It
hard to imagine a demographic group more set in their ways than French senior
citizens. There will be no gallivanting off
to Mumbai for them. However, reality is
beginning to set in for five old friends.
Deciding there are strengths and economies in numbers, they decide to
share digs in Stéphane Robelin’s All
Together (trailer
here), which
opens this Friday in New York.
Jean
Colin is an aging lefty who can no longer get arrested. C’est tragic.
Neither the characters nor the filmmakers apparently recognize the
contradiction between the rich lifestyle his well heeled wife Annie makes
possible and his lifetime of class warfare.
Naturally, it will be Annie’s house that the other three move into.
Albert
and Jeanne are married. Claude is notoriously
single, but distressingly, his mojo is failing him. More ominously, Albert’s faculties are iffy
at best. Fortunately, Dirk, a Spanish geriatric
ethnology grad student agrees to serve as their live-in caregiver as part of
his thesis. Not surprisingly, there was
not a lot of competition for that gig, but the interview process is still
rather awkward.
In
a sense, All Together is a bridge film
between the crowd pleasing Marigold Hotel
and Michael Haneke’s uncompromisingly grim Amour
due in theaters this December. While
there will be both humor and sorrow, Robelin never lets either overwhelm the
picture. Instead, he allows his
characters to breeze along in a spirit of bittersweet sophistication, largely
self-aware of their foibles and mortality.

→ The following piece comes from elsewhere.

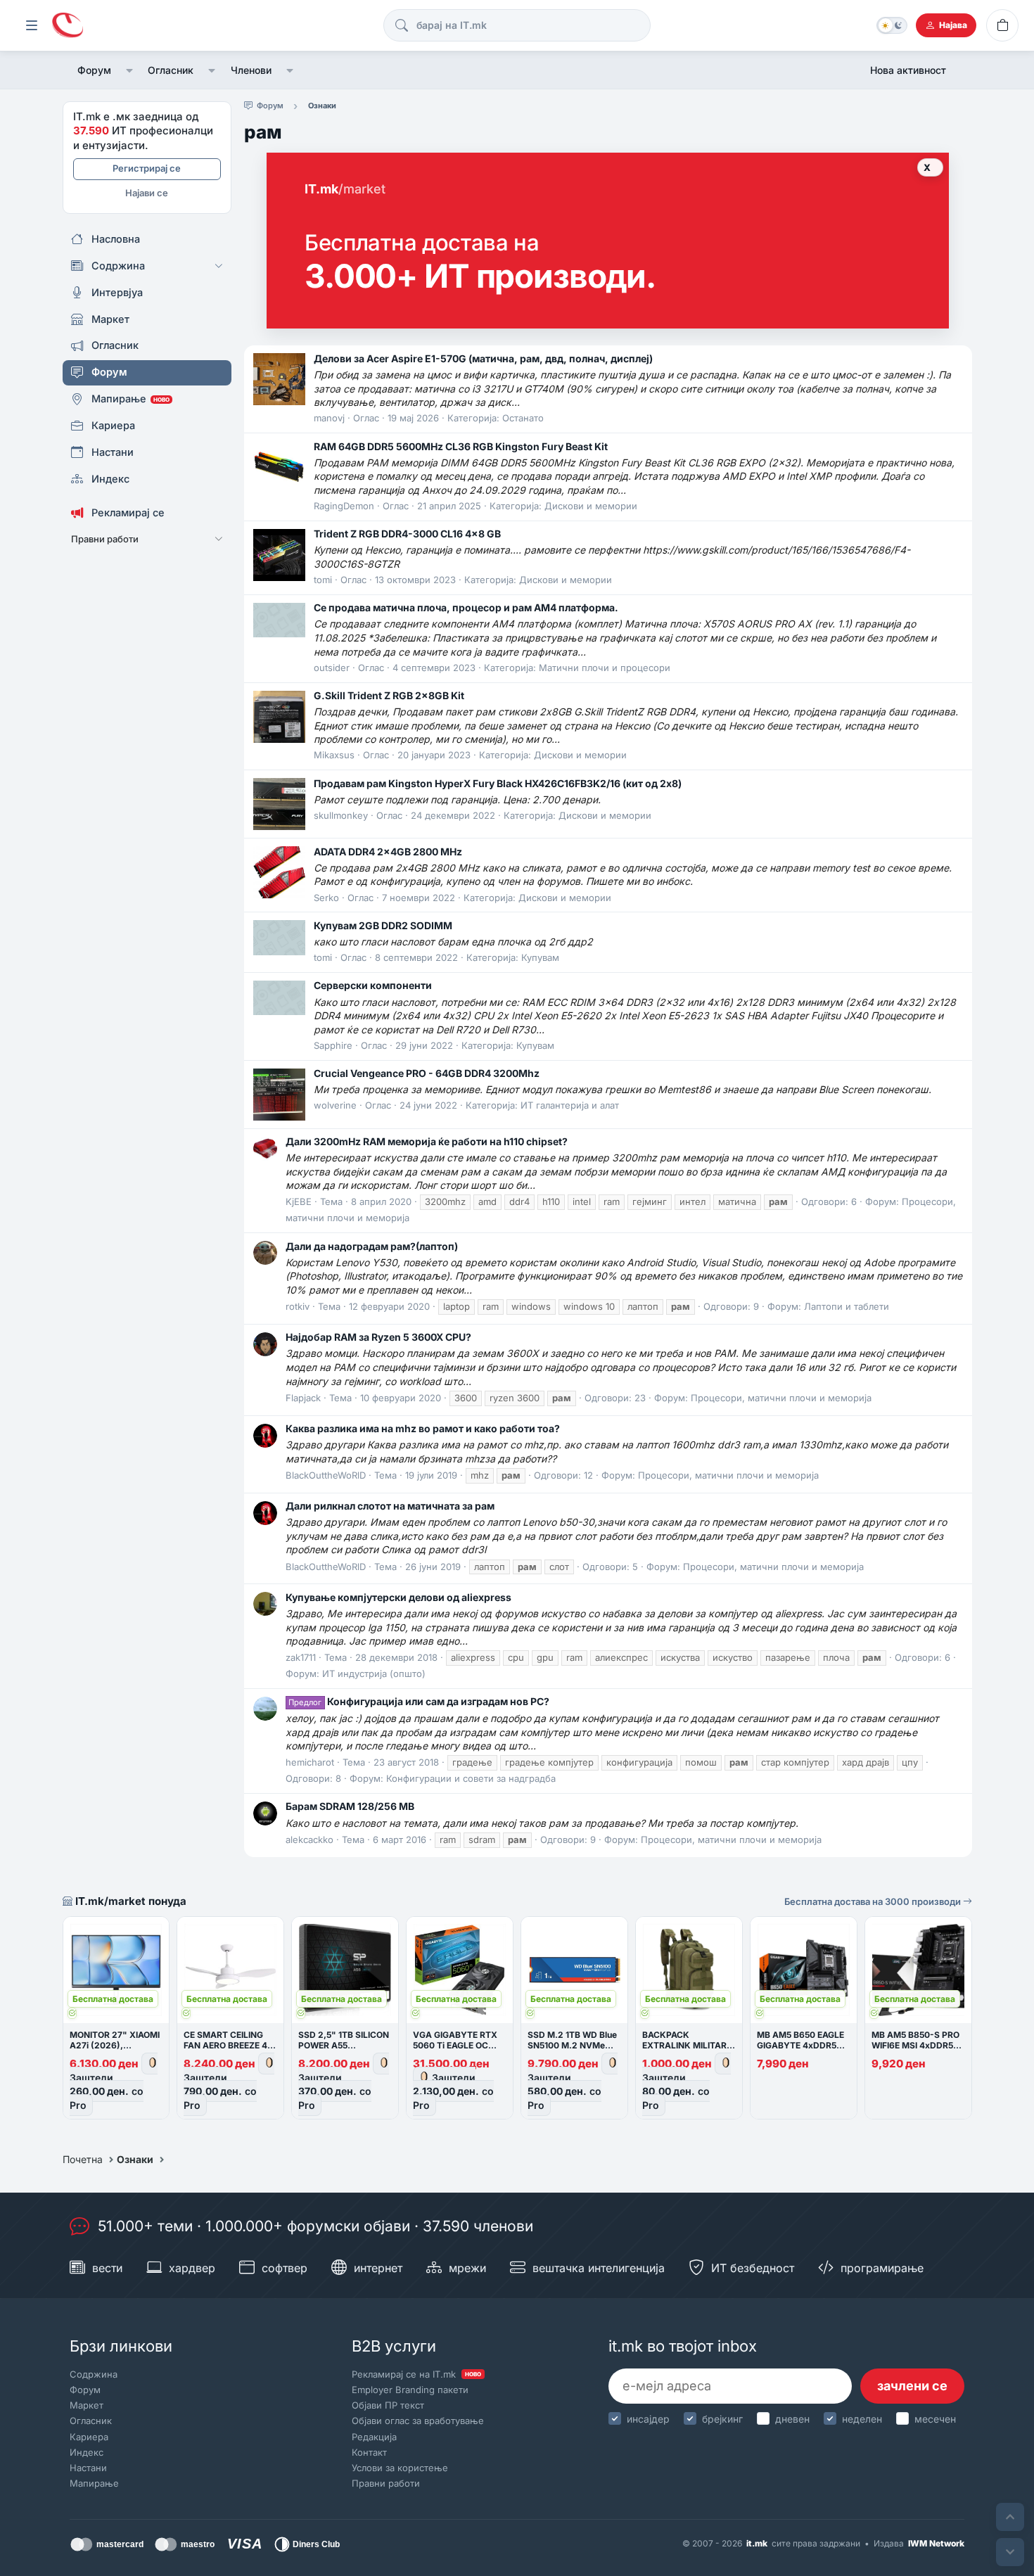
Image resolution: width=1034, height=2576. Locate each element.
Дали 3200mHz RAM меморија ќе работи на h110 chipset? (427, 1141)
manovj (329, 417)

That distinctive tone helps the film sidestep the numerous melodramatic
pitfalls thematically related films often wallow in.
Robelin’s
narrative is all very nice and heartfelt, but for just about every viewer the
important story of All Together is
Jane Fonda’s return to French filmmaking forty years after she appeared in
Godard’s Tout va Bien. Still fluent in French, her time with Roger
Vadim was not completely misspent. In
fact, she anchors the film dramatically, turning some particularly touching
scenes with Daniel Brühl’s Dirk.
Likewise, Pierre Richard’s understated performance as Albert is quite
real and honest.
Despite
a relatively thinly developed character, Geraldine Chaplin is still quite
engaging as Annie. However, Guy Bedos
and Claude Rich get a bit shticky, overdoing the senior scampishness as Jean
and Claude, respectively. Ultimately
though, Brühl’s everyman decency and Fonda’s portrayal of the mentally sound
but terminally ill Jeanne keep the film on-track (with a brief but memorable
late appearance by Shemss Audat as Dirk’s potential love interest adding some spice).